Sunday, March 29, 2015

Lost In America: Kumiko, The Treasure Hunter

Nathan and David Zellner's latest film, "Kumiko, The Treasure Hunter", takes as their main character a woman not far removed from the socially inept, slacker-aesthetic formula that drove the emotions behind the man (David Zellner himself) fixated on finding his lost cat amid his crumbling relationship in their terrific film "Goliath". How many times have we all convinced ourselves of a certain lie or created a unique diversion to stiffen some oncoming problem? The Zellner Brothers have exorcised those devious personal caveats and created a full length fairy tale wherein the fragile Kumiko (Rinko Kikuchi) travels halfway across the globe, partly to escape her deteriorating life in Japan, in search of a fictional bag of loot from the 1996 Coen Brothers movie "Fargo". Whether its a crumbling marriage and furry animals or a life-altering event in a faraway new world (as its subtitled once she lands in Minneapolis), the Zellner's seem to have a knack for elevating the inherent sadness found in socially acceptable structures such as marriage and cultural obligations.
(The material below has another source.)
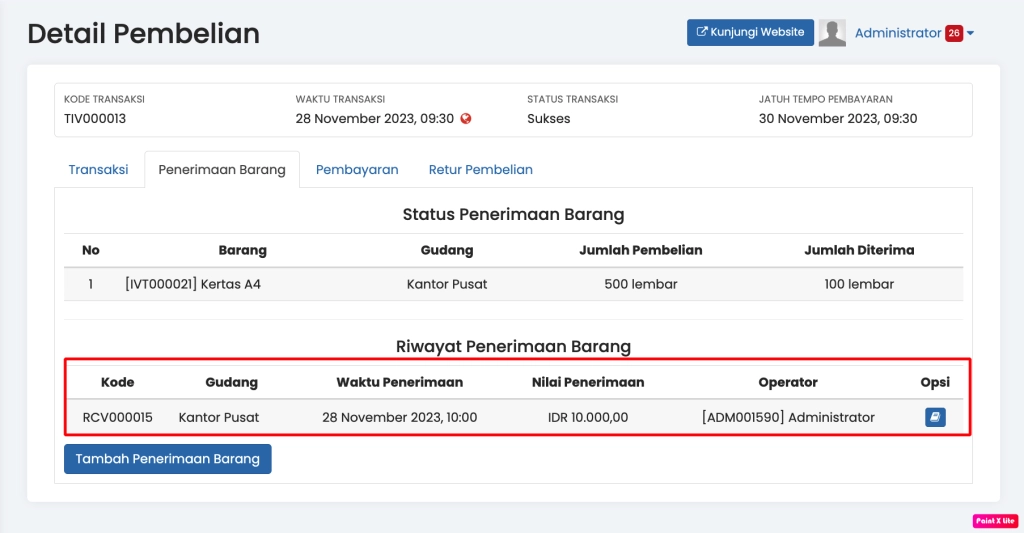Screen dimensions: 1024x533
Task: Go to the Retur Pembelian tab
Action: pos(480,170)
For Kumiko, those cultural obligations include a job she despises, working as an office lady for a man who snidely alludes to her status of non-marriage and a team of fellow peers far more interested in their new eye lash treatments than actual human interaction. In between taking her boss' suits to and from the cleaners, Kumiko's only pleasure involves the incessant watching of a worn out VHS tape of the movie "Fargo", which she found discarded. Adding to her malaise is her mother, heard but never seen, racking her with guilt-trip phone calls to either marry or come back and live with her. Between all that undue, inchoate pressure, it's no wonder Kimuko slowly invents the rationalization that the "based on true events" titles at the beginning of the film are there to lead her to the money buried by criminal Carl (Steve Buscemi) along a desolate, snow-covered fence line in North Dakota.

As Kumiko, actress Kikuchi (of "Babel" and "Map of the Sounds of Tokyo") is a revelation. Never completely belying the nature of mental derangement most likely in her young character, she gives a modulated performance. Just watch the scene where she inadvertently runs into an old friend, Michi (Kanako Higashi), on the street. Kikuchi is restrained, protective, frail..... as if the ordinary albeit numbingly casual words that rise from Michi's mouth hurt her with every breath. Expressive through her eyes only, Kikuchi realigns her performance into something more determined once she arrives in America, unable to fully communicate with the people she comes into contact with, transferring her presence into a wide-eyed but defensive sponge. It's one of the more remarkable performances of the year so far.

But perhaps the most striking effect of "Kumiko, The Treasure Hunter" is its ability to rotate our expectations of a land I fully thought I understood. Like the best works of German auteur Wim Wenders, where his poetic and free-spirited men and woman traverse through the vast yet marginal corners of this great nation, there was always an outsider's perspective which made the familiar expanses feel antique, slightly deranged and even weird. We often felt their spatial and cultural dislocation. Even though the Zellner Brothers are Texas natives, they duplicate this same fresh perspective to dizzying heights, such as when Kumiko enters a roadside cafe and the camera slowly slides behind her, partially hazy at the edges, and the place's kitschy, baroque flavor looks and feels downright anomalous. It's a wonderful moment in a film full of them.

Even though, ultimately, "Kumiko, The Treasure Hunter", supposes a dark denouement, it also rallies hard for the belief that, sometimes, the best medicine is to lose ourselves in a totally inept faith of something... anything. Even if we never find that cat, the search is more rewarding than the catch.